Лес по обеим сторонам речки Жереспеи был давно сведен. Только вдоль берегов и тянулся вал деревьев, и можно было далеко проследить движение реки по этому зеленому змею. Вечернее солнце косо освещало луга и поляны. На противоположном берегу еще паслось деревенское стадо. Заметив троицу, черный от солнца пастух в каком-то треухе и серой накидке луженой глоткой гаркнул:
– Ратуй![1]
И звонко щелкнул длинным бичом. Ребята повернули к нему лица, приостановились и пошли дальше.
– Рататуй, – молвила Аня с улыбкой.
– Это чиво такое? – спросил Сеня.
– Чиво, чиво, – отозвалась Аня. – Кушанье, вот чиво.
– А?
– Мм?
– Чье такое?
– Провансальское.
– Испанское? – уточнил Сеня.
– Французское, – поправил Илья.
Арсений покраснел, сплюнул.
– Трава трещит, ничего не слышно!.. И чиво, Ань?
– И того: кушанье из помидоров, чеснока, лука, кабачков.
– Щи?
– Салат.
– Мешонка овощей, так бы и сказала.
– Это блю-ю-до, а не мешонка, – ответила Аня.
– Это у попов рататуй, – сказал Сеня, – а у нас, крестьян, мешонка.
– А название-то какое-то нашенское, – заметил Илья.
– Нет, французское, – возразила Аня.
Впереди показались избы Бора. На возвышении, чуть подальше от деревни, и вправду темнели густые сосны. Бор и есть. Но как ближе они подошли, то заметили кресты среди медовых сосновых стволов – кладбище.
На деревне лаяли собаки, гоготали гуси. Улица, как обычно, была совершенно пуста. Илья вел друзей. К ним бросились пыльные кудлатые собаки. Да Сеня припас палку, отмахнулся, и свора тут же рассыпалась, визжа и захлебываясь.
– А ну! – крикнул Сеня, стараясь задать басовитости голосу.
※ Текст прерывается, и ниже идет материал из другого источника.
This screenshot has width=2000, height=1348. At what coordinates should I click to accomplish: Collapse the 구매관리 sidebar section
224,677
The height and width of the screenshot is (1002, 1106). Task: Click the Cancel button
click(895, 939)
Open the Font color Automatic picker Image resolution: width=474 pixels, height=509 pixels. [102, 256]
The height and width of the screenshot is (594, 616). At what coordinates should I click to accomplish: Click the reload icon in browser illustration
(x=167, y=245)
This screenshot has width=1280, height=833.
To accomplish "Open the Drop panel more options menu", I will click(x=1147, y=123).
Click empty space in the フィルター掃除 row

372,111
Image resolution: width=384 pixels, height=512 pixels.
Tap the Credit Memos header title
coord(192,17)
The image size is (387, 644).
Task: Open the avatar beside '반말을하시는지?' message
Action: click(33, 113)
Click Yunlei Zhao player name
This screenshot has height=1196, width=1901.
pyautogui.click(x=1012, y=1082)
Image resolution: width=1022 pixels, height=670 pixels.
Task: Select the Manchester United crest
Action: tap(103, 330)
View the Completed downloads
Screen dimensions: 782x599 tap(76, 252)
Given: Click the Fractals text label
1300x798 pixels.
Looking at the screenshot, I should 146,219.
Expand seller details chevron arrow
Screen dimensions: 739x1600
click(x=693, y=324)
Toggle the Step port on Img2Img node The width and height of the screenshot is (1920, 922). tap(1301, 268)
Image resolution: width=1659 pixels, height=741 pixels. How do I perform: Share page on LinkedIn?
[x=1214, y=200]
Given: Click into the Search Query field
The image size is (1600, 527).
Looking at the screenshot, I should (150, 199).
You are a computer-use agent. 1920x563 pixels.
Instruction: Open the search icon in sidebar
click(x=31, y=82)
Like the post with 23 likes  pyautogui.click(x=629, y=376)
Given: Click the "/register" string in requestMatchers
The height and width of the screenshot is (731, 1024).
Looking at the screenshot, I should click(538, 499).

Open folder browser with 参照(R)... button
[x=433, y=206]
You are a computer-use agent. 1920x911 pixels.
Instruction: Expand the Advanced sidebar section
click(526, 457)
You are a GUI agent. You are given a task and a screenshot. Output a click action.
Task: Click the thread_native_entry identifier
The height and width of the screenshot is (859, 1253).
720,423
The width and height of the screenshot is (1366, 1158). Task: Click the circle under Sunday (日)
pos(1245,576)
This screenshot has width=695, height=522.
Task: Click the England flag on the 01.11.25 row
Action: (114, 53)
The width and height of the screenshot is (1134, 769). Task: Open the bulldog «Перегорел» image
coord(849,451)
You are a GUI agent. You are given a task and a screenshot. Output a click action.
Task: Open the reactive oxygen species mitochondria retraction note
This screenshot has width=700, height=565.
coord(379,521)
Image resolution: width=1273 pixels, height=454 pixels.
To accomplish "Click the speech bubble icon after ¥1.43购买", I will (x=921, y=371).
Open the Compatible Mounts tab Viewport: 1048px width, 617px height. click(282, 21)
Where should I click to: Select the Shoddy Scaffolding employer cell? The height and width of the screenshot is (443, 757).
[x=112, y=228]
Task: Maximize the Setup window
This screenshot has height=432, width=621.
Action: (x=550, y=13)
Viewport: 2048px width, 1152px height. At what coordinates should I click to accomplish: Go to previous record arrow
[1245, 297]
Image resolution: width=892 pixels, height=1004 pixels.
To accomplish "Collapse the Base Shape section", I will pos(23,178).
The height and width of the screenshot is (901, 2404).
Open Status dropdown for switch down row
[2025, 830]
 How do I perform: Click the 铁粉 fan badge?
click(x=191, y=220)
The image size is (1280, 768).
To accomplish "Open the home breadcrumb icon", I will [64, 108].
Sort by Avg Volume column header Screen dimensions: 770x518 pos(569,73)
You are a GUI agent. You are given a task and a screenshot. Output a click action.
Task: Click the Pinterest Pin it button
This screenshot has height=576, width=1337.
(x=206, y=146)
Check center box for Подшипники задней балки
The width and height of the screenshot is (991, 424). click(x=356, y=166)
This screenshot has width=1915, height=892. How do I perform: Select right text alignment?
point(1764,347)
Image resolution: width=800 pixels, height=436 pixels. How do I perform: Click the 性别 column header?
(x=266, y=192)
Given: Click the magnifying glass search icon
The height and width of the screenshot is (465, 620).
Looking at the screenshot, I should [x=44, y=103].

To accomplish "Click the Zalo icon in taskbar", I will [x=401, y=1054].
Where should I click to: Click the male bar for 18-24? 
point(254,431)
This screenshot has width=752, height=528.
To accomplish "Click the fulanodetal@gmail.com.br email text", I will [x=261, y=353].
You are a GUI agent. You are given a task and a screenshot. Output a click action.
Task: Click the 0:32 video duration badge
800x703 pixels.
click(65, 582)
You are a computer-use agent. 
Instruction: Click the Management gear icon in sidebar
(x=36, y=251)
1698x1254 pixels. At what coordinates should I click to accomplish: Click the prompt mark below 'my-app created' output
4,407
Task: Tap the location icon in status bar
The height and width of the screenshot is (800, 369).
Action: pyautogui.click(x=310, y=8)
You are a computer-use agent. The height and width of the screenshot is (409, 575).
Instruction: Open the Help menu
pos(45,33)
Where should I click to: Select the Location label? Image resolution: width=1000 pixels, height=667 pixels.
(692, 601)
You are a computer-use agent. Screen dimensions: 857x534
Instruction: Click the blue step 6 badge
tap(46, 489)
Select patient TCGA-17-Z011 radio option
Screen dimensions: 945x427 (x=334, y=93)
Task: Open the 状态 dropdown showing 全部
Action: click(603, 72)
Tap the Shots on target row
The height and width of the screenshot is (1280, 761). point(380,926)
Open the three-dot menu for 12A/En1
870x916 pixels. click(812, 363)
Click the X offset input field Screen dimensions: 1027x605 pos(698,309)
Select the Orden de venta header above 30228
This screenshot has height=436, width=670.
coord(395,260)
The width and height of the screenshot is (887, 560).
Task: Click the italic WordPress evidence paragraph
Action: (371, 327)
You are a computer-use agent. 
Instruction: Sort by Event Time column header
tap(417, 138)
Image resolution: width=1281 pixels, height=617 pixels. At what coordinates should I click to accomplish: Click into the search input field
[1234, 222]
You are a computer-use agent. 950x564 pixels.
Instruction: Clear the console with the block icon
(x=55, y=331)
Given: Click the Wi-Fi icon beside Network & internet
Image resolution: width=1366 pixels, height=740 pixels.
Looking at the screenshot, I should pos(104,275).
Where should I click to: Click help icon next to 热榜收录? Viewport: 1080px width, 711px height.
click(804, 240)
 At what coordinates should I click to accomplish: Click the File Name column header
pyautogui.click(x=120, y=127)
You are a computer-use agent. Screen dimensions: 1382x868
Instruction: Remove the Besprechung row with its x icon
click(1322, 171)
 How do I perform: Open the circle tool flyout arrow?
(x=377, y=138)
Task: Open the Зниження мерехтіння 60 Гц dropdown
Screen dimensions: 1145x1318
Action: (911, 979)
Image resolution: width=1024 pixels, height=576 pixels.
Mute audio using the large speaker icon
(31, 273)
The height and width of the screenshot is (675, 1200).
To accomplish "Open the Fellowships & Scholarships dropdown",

И собаки лишь издали лаяли. За плетнем забелел платок и пропал. В другом дворе послышался голос, подманивающий какую-то животинку: «Дюдя-Дюдя-Дюдя!.. Ай, чертяка! Подь сюды!»
Пахло пылью, навозом, а с лугов наносило цветами, от реки тянуло рыбой и водорослями. Привычный обычный запах летней речной деревни.
Тропинка свернула с основной улицы к серой избе, крытой соломой, с голубенькими наличниками, с дырявыми крынками на жердях плетня, тряпками, драными калошами, курами, сонно квохчущими в пыли, и двумя малы́ми в одних запачканных рубашонках посреди кур, что-то копающими под наблюдением темной кошки в белых носочках, сидящей на скамеечке у порога.